START Task material

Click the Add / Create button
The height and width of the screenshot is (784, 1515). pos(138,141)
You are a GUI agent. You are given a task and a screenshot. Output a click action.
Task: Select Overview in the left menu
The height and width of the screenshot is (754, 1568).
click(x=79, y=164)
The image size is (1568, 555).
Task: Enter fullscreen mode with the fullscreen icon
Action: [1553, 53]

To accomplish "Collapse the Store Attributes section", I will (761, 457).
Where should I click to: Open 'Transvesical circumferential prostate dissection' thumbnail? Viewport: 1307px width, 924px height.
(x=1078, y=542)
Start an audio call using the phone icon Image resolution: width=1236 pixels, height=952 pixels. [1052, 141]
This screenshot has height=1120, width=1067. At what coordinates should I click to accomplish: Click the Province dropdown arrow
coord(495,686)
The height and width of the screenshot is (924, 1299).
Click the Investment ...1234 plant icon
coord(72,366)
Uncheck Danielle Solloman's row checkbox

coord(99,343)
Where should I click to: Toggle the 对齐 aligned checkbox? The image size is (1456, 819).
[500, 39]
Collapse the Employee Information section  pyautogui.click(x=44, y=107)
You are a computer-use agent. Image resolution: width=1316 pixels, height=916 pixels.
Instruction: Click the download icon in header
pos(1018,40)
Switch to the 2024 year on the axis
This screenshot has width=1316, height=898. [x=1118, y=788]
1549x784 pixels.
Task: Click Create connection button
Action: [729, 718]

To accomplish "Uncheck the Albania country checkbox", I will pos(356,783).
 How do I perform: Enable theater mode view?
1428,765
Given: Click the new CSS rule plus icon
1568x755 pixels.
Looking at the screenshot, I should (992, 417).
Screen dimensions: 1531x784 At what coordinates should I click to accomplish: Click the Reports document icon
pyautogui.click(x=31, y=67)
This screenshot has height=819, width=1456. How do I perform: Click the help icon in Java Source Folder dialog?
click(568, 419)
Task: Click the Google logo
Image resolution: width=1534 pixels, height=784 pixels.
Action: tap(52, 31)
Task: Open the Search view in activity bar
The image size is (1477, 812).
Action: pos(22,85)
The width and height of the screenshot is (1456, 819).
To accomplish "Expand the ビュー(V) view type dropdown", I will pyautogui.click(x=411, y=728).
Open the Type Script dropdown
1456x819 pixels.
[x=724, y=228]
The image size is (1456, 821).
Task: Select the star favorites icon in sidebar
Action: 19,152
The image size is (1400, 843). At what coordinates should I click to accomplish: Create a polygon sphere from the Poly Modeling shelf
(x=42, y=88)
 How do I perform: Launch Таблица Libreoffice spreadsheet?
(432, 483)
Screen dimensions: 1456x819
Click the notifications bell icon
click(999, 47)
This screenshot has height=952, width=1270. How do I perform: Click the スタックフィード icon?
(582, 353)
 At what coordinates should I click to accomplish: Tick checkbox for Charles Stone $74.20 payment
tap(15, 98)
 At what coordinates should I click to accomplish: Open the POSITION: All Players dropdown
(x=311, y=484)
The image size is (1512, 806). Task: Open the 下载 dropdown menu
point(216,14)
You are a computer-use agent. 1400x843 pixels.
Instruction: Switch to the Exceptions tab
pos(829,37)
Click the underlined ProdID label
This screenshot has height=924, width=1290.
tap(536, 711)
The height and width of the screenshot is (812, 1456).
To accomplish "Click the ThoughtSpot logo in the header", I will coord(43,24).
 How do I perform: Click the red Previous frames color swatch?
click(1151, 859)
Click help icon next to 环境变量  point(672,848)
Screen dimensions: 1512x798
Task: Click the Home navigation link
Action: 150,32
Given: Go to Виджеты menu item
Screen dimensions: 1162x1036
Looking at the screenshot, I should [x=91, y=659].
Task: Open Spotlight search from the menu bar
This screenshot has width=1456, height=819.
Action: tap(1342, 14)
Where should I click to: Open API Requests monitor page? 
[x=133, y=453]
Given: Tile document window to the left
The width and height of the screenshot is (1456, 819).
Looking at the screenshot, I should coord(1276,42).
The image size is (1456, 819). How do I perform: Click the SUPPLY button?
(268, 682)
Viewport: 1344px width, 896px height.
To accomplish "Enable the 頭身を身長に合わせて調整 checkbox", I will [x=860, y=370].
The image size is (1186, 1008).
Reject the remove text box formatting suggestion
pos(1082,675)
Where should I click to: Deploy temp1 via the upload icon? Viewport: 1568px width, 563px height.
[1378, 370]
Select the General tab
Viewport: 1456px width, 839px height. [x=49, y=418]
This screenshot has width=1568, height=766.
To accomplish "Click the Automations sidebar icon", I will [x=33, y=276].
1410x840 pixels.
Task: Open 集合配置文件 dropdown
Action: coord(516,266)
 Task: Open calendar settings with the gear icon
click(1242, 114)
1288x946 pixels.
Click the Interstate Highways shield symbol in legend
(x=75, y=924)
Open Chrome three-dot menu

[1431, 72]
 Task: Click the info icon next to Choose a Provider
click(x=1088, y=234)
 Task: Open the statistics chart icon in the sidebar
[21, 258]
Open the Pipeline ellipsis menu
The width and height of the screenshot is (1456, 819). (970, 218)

END Task material

* [What you have to do]:
Your response should consist of the records, printed exactly.

* [Exercise output]:
Click the Add / Create button
The height and width of the screenshot is (784, 1515). pos(138,141)
You are a GUI agent. You are given a task and a screenshot. Output a click action.
Task: Select Overview in the left menu
The height and width of the screenshot is (754, 1568).
click(x=79, y=164)
The image size is (1568, 555).
Task: Enter fullscreen mode with the fullscreen icon
Action: [1553, 53]

To accomplish "Collapse the Store Attributes section", I will (761, 457).
Where should I click to: Open 'Transvesical circumferential prostate dissection' thumbnail? Viewport: 1307px width, 924px height.
(x=1078, y=542)
Start an audio call using the phone icon Image resolution: width=1236 pixels, height=952 pixels. [1052, 141]
This screenshot has height=1120, width=1067. At what coordinates should I click to accomplish: Click the Province dropdown arrow
coord(495,686)
The height and width of the screenshot is (924, 1299).
Click the Investment ...1234 plant icon
coord(72,366)
Uncheck Danielle Solloman's row checkbox

coord(99,343)
Where should I click to: Toggle the 对齐 aligned checkbox? The image size is (1456, 819).
[500, 39]
Collapse the Employee Information section  pyautogui.click(x=44, y=107)
You are a computer-use agent. Image resolution: width=1316 pixels, height=916 pixels.
Instruction: Click the download icon in header
pos(1018,40)
Switch to the 2024 year on the axis
This screenshot has width=1316, height=898. [x=1118, y=788]
1549x784 pixels.
Task: Click Create connection button
Action: [729, 718]

To accomplish "Uncheck the Albania country checkbox", I will pos(356,783).
 How do I perform: Enable theater mode view?
1428,765
Given: Click the new CSS rule plus icon
1568x755 pixels.
Looking at the screenshot, I should (992, 417).
Screen dimensions: 1531x784 At what coordinates should I click to accomplish: Click the Reports document icon
pyautogui.click(x=31, y=67)
This screenshot has height=819, width=1456. How do I perform: Click the help icon in Java Source Folder dialog?
click(568, 419)
Task: Click the Google logo
Image resolution: width=1534 pixels, height=784 pixels.
Action: tap(52, 31)
Task: Open the Search view in activity bar
The image size is (1477, 812).
Action: pos(22,85)
The width and height of the screenshot is (1456, 819).
To accomplish "Expand the ビュー(V) view type dropdown", I will pyautogui.click(x=411, y=728).
Open the Type Script dropdown
1456x819 pixels.
[x=724, y=228]
The image size is (1456, 821).
Task: Select the star favorites icon in sidebar
Action: 19,152
The image size is (1400, 843). At what coordinates should I click to accomplish: Create a polygon sphere from the Poly Modeling shelf
(x=42, y=88)
 How do I perform: Launch Таблица Libreoffice spreadsheet?
(432, 483)
Screen dimensions: 1456x819
Click the notifications bell icon
click(999, 47)
This screenshot has height=952, width=1270. How do I perform: Click the スタックフィード icon?
(582, 353)
 At what coordinates should I click to accomplish: Tick checkbox for Charles Stone $74.20 payment
tap(15, 98)
 At what coordinates should I click to accomplish: Open the POSITION: All Players dropdown
(x=311, y=484)
The image size is (1512, 806). Task: Open the 下载 dropdown menu
point(216,14)
You are a computer-use agent. 1400x843 pixels.
Instruction: Switch to the Exceptions tab
pos(829,37)
Click the underlined ProdID label
This screenshot has height=924, width=1290.
tap(536, 711)
The height and width of the screenshot is (812, 1456).
To accomplish "Click the ThoughtSpot logo in the header", I will coord(43,24).
 How do I perform: Click the red Previous frames color swatch?
click(1151, 859)
Click help icon next to 环境变量  point(672,848)
Screen dimensions: 1512x798
Task: Click the Home navigation link
Action: 150,32
Given: Go to Виджеты menu item
Screen dimensions: 1162x1036
Looking at the screenshot, I should [x=91, y=659].
Task: Open Spotlight search from the menu bar
This screenshot has width=1456, height=819.
Action: tap(1342, 14)
Where should I click to: Open API Requests monitor page? 
[x=133, y=453]
Given: Tile document window to the left
The width and height of the screenshot is (1456, 819).
Looking at the screenshot, I should coord(1276,42).
The image size is (1456, 819). How do I perform: Click the SUPPLY button?
(268, 682)
Viewport: 1344px width, 896px height.
To accomplish "Enable the 頭身を身長に合わせて調整 checkbox", I will [x=860, y=370].
The image size is (1186, 1008).
Reject the remove text box formatting suggestion
pos(1082,675)
Where should I click to: Deploy temp1 via the upload icon? Viewport: 1568px width, 563px height.
[1378, 370]
Select the General tab
Viewport: 1456px width, 839px height. [x=49, y=418]
This screenshot has width=1568, height=766.
To accomplish "Click the Automations sidebar icon", I will [x=33, y=276].
1410x840 pixels.
Task: Open 集合配置文件 dropdown
Action: coord(516,266)
 Task: Open calendar settings with the gear icon
click(1242, 114)
1288x946 pixels.
Click the Interstate Highways shield symbol in legend
(x=75, y=924)
Open Chrome three-dot menu

[1431, 72]
 Task: Click the info icon next to Choose a Provider
click(x=1088, y=234)
 Task: Open the statistics chart icon in the sidebar
[21, 258]
Open the Pipeline ellipsis menu
The width and height of the screenshot is (1456, 819). (970, 218)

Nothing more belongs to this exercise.